# [QUOTED PASSAGE]
────────────────────────────────────────

2.2 Overadvances. If
the aggregate amount of the outstanding Advances exceeds the lesser of the
Revolving Line or the Borrowing Base at any time, Borrower shall immediately pay
to Bank, in cash, the amount of such excess.
2.3 Interest Rates, Payments, and
Calculations.
(a) Interest
Rates.
(i)
Advances. Except as
set forth in Section 2.3(b), and subject to Section 2.3(a)(ii) below, the
Advances shall bear interest, on the outstanding Daily Balance thereof, at a
rate equal to three and one-half percent (3.5%) above the Prime
Rate. In no event, however, shall such rate be less than eight
percent (8.0%) per annum, irrespective of the Prime Rate.

────────────────────────────────────────

# [GIVEN INSTRUCTION]
Repeat the loan terms word for word, starting with "(a) Interest" and going on through "the Prime Rate.".

(Stored items from a collection)
────────────────────────────────────────

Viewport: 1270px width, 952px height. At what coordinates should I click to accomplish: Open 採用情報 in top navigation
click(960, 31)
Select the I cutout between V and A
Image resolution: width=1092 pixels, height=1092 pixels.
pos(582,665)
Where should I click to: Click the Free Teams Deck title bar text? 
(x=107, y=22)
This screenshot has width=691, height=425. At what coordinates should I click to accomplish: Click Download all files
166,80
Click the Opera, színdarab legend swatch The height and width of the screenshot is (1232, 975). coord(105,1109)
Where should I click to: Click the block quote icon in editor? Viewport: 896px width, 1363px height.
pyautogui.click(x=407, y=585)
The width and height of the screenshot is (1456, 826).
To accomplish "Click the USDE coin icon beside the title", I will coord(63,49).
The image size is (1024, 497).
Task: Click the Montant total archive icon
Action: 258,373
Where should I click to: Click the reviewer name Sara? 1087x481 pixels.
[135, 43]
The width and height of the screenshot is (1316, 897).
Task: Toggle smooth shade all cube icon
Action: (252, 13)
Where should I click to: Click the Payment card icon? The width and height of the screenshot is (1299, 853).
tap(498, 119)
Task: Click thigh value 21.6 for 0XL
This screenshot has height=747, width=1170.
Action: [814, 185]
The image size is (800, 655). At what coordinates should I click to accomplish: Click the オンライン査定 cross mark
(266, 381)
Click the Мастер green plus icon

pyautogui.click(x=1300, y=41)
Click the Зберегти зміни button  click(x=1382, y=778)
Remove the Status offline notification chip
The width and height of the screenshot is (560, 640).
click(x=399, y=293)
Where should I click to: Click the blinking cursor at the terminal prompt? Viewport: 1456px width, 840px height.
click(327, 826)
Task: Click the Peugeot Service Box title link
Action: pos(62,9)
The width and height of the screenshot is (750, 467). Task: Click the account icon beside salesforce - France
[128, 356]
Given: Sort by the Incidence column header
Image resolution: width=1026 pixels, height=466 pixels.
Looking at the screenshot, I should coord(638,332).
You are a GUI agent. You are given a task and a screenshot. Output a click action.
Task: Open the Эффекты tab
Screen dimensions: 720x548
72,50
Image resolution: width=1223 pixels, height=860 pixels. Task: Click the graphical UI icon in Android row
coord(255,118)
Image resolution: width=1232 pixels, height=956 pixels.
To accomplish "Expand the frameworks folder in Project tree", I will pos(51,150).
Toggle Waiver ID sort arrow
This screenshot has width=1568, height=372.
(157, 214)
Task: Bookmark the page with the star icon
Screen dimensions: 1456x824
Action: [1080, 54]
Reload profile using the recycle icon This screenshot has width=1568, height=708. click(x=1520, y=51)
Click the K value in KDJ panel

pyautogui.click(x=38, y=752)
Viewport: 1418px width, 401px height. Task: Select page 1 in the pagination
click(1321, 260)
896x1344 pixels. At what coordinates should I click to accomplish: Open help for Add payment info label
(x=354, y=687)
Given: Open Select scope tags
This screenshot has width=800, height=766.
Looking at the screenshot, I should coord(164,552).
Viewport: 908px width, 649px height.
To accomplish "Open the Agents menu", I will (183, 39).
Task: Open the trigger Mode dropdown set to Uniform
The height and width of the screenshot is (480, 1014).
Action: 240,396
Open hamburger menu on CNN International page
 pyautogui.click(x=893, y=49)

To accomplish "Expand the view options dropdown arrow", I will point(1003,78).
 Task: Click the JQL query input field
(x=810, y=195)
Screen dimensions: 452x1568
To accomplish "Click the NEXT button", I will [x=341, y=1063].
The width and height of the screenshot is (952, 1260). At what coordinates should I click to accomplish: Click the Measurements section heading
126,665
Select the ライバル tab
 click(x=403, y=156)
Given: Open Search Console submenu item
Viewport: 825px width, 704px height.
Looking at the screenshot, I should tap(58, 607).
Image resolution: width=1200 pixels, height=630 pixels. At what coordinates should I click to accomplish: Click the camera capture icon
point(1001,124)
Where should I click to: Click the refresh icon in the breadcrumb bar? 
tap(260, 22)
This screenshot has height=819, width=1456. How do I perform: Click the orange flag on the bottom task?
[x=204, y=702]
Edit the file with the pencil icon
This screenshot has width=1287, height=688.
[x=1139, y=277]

────────────────────────────────────────

# [RESPONSE]
(a) Interest
Rates.
(i)
Advances. Except as
set forth in Section 2.3(b), and subject to Section 2.3(a)(ii) below, the
Advances shall bear interest, on the outstanding Daily Balance thereof, at a
rate equal to three and one-half percent (3.5%) above the Prime
Rate. In no event, however, shall such rate be less than eight
percent (8.0%) per annum, irrespective of the Prime Rate.